O texto que saiu no Expresso (Actual), com o meu balanço de 2012 no capítulo da banda desenhada e da ilustração, era um pouco mais pequeno, mas publico aqui a versão sem limite de caracteres, bem como a lista dos dez livros que escolhi de entre os que foram publicados em Portugal no ano que passou:

Marco Mendes, Diário Rasgado, Mundo Fantasma/Turbina
Carlos Pinheiro e Nuno Sousa, Sobrevida, Imprensa Canalha
Marjane Satrapi, Persépolis, Contraponto
Paula Carballeira e Sonjia Danowski, O Princípio,Kalandraka
Isabel Minhós Martins e Bernardo Carvalho, Ir e Vir, Planeta Tangerina
Anouck Boisrobert, Louis Rigaud e Sophie Strady, Na floresta da preguiça, Bruaá
Tatiana Salem Levy e Vera Tavares, Curupira Pirapora, Tinta da China
Ciryl Pedrosa, Portugal, Asa
Alison Bechdel, Fun Home, Contraponto
Benjamin Chaud, A Cantiga do Urso, Orfeu Negro

Só o futuro o dirá, e terá de o dizer contra a crise que tudo ameaça, mas este poderá ter sido o ano em que a banda desenhada voltou a ser publicada a pensar em leitores adultos e exigentes, e não exclusivamente em coleccionadores ou ‘bedéfilos’. Persépolis, a obra mais reconhecida de Marjane Satrapi, e Fun Home, de Alison Bechdel, saíram na Contraponto, uma chancela algo inesperada para o germinar de um catálogo que, a seguir esta linha, tem tudo para ser extraordinário. O volumoso Blankets, de Craig Thompson, chegou finalmente ao mercado português (com chancela Devir), ainda que envolto em encómios que dizem mais sobre algum desconhecimento do panorama da bd mundial do que sobre o próprio livro – um marco importante, sim, mas não propriamente uma obra-prima. A Asa apostou em Portugal, de Cyril Pedrosa, e marcou o ano com essa aposta.
A edição de pequena escala, entre aquilo a que chamam alternativos e projectos que não têm maior expressão comercial porque a dimensão do mercado não o permite, confirmou o seu papel. Marco Mendes publicou um livro essencial, a Polvo editou livros de Rui Lacas e Cyril Pedrosa (de certo modo, replicando os autores da Asa com livros menos destinados ao sucesso comercial, mas nem por isso menos pertinentes), a Imprensa Canalha voltou a apresentar uma selecção de luxo e vários projectos, quase todos fora do alcance do radar comercial e crítico, deixaram marcas duradouras neste ano que agora finda.

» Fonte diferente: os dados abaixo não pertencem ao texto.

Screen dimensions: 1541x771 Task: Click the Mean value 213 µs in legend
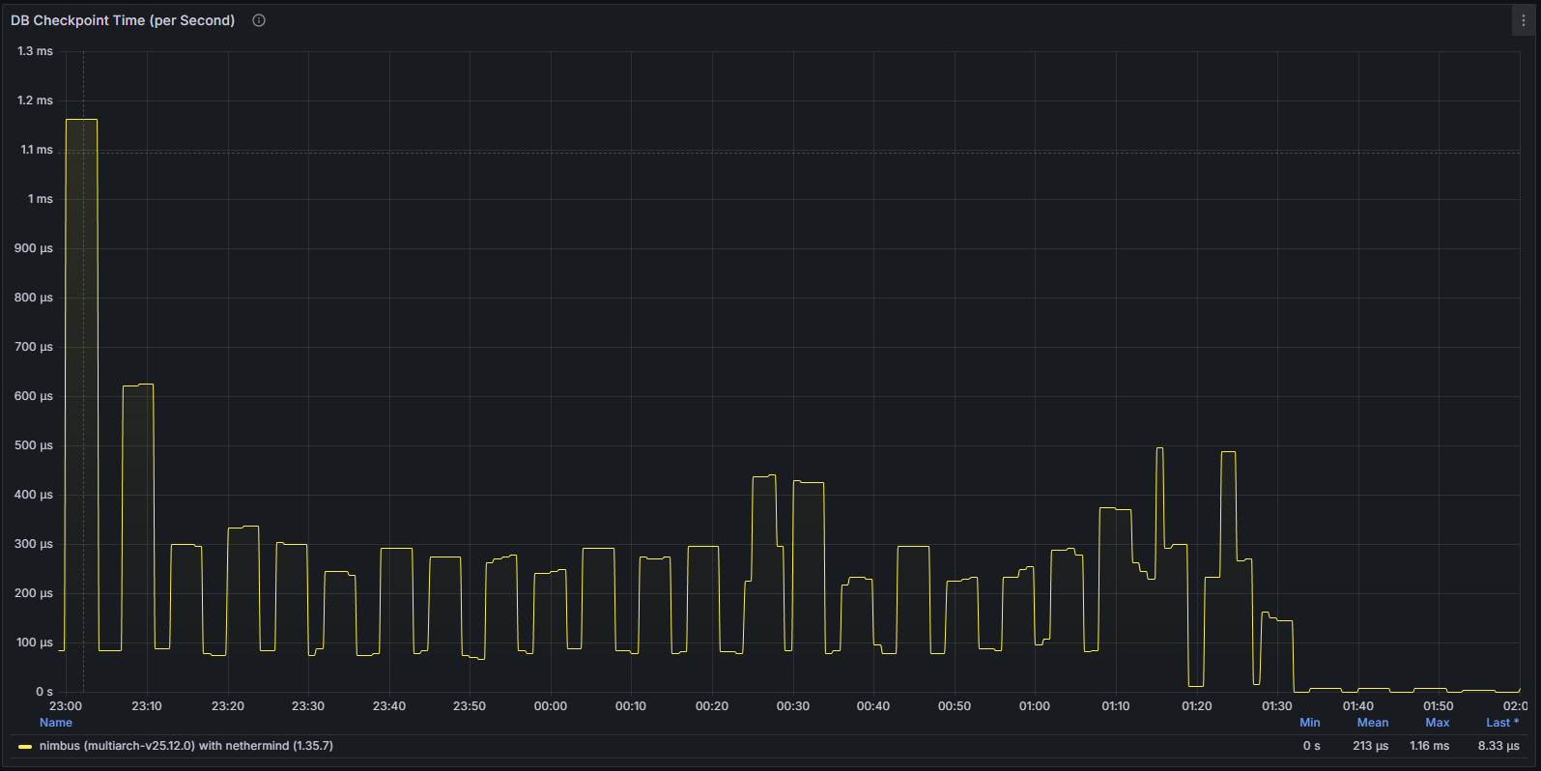pos(1370,746)
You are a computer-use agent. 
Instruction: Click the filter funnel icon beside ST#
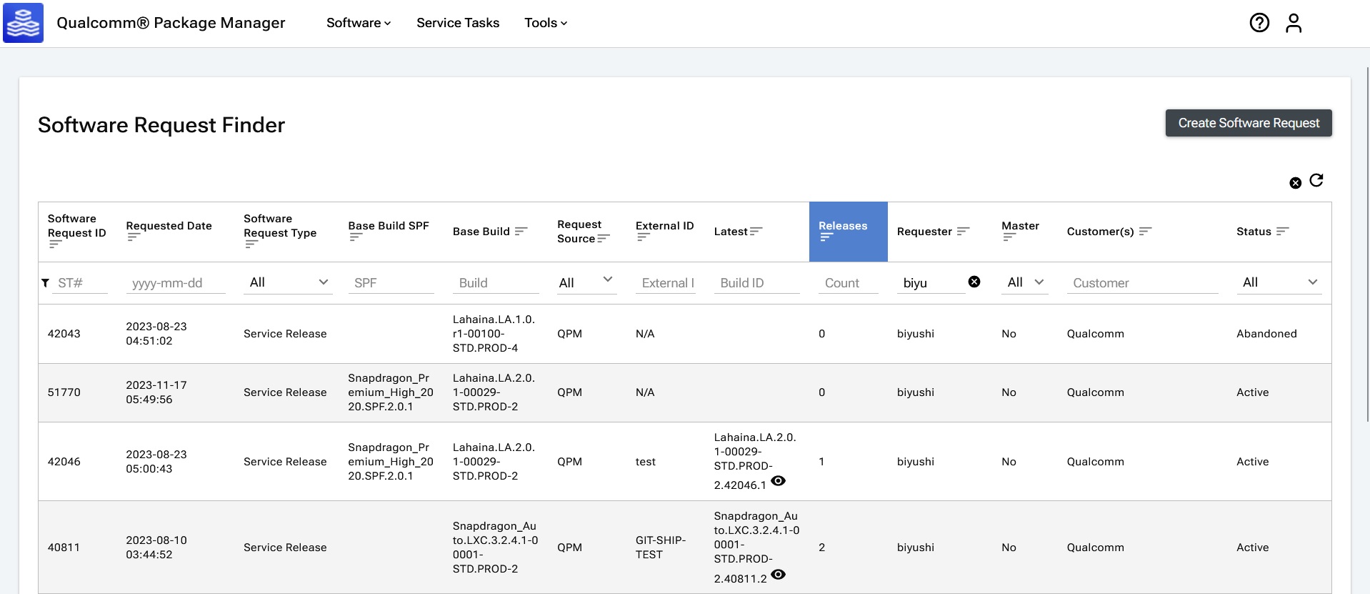point(45,283)
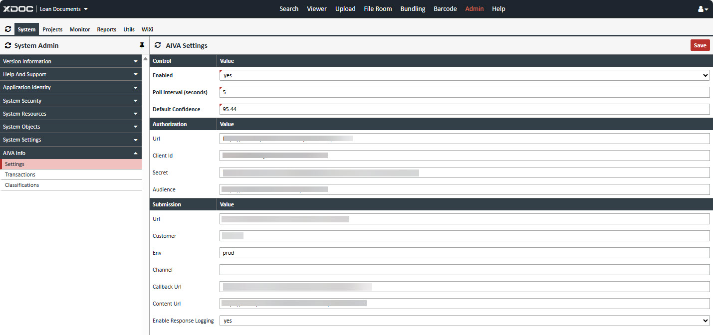Open the Enabled yes/no dropdown

coord(464,75)
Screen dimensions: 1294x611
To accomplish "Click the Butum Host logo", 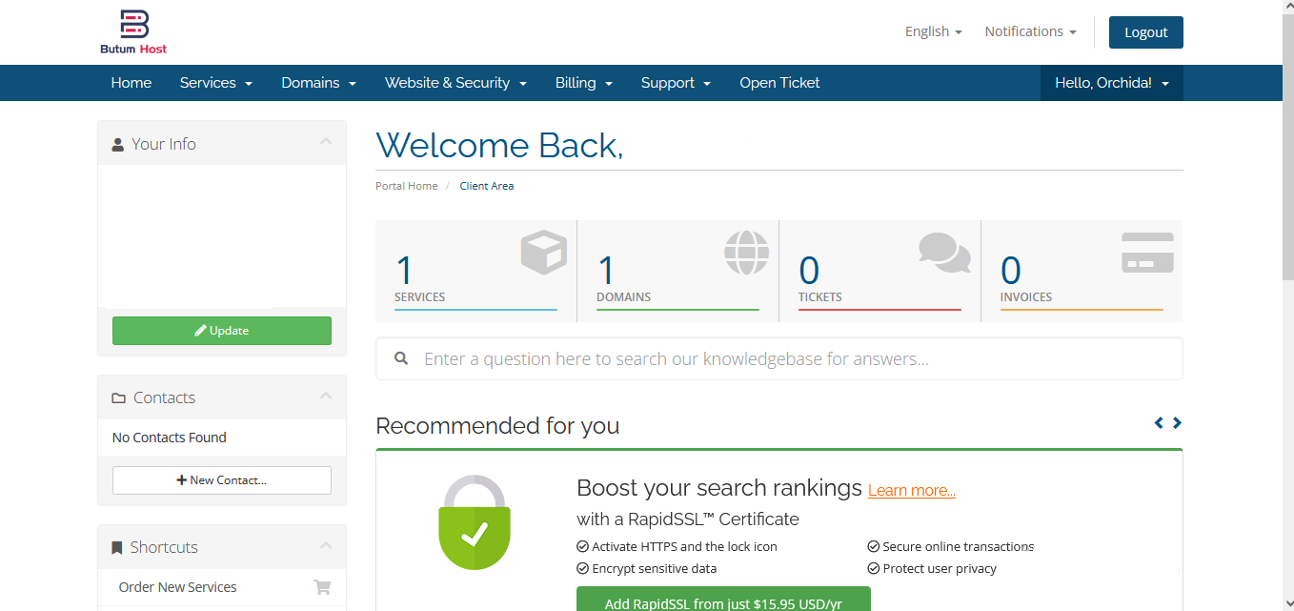I will [133, 31].
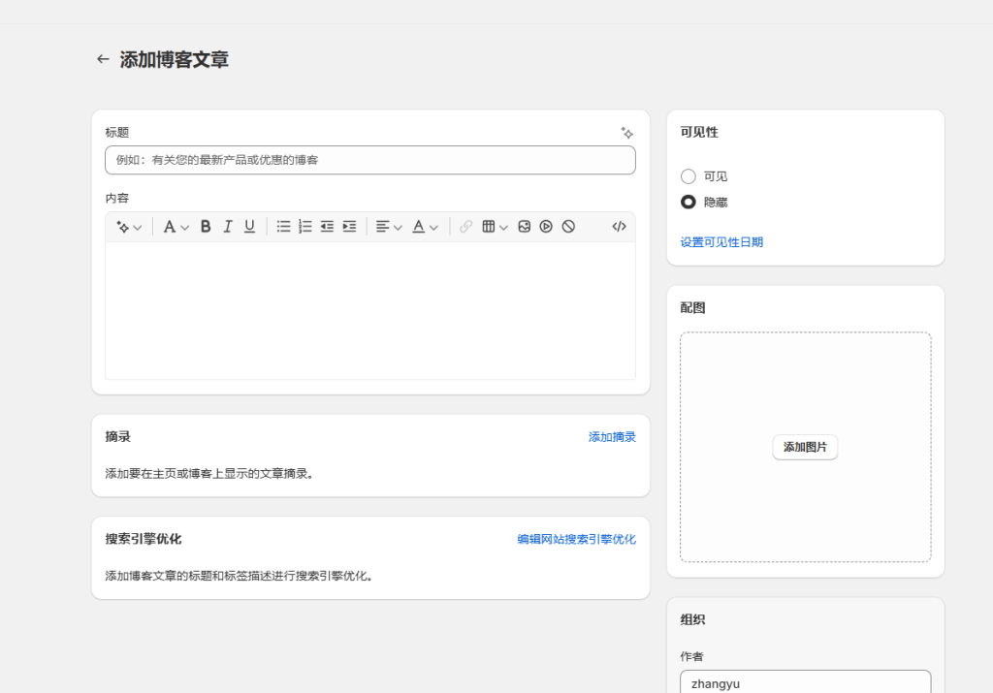
Task: Insert an image into the content
Action: click(x=524, y=226)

No capítulo dos álbuns e da ilustração, o ano voltou a ser memorável, facto que nada deve à quantidade de livros publicados num sector que terá menos motivos para se ressentir da crise do que outros, mas antes à construção criteriosa dos catálogos de algumas editoras, entre projectos muito recentes e outros já firmados. Para além das escolhas da lista, é importante registar o trabalho de editoras como a Bags of Books e a Tcharan, recentes, a Caminho e a Livros Horizonte, que permanece como referências imprescindíveis, a Pato Lógico, dividida entre o impresso e o digital, e a Boca, com o texto e a imagem a apoiarem audiolivros de excelência.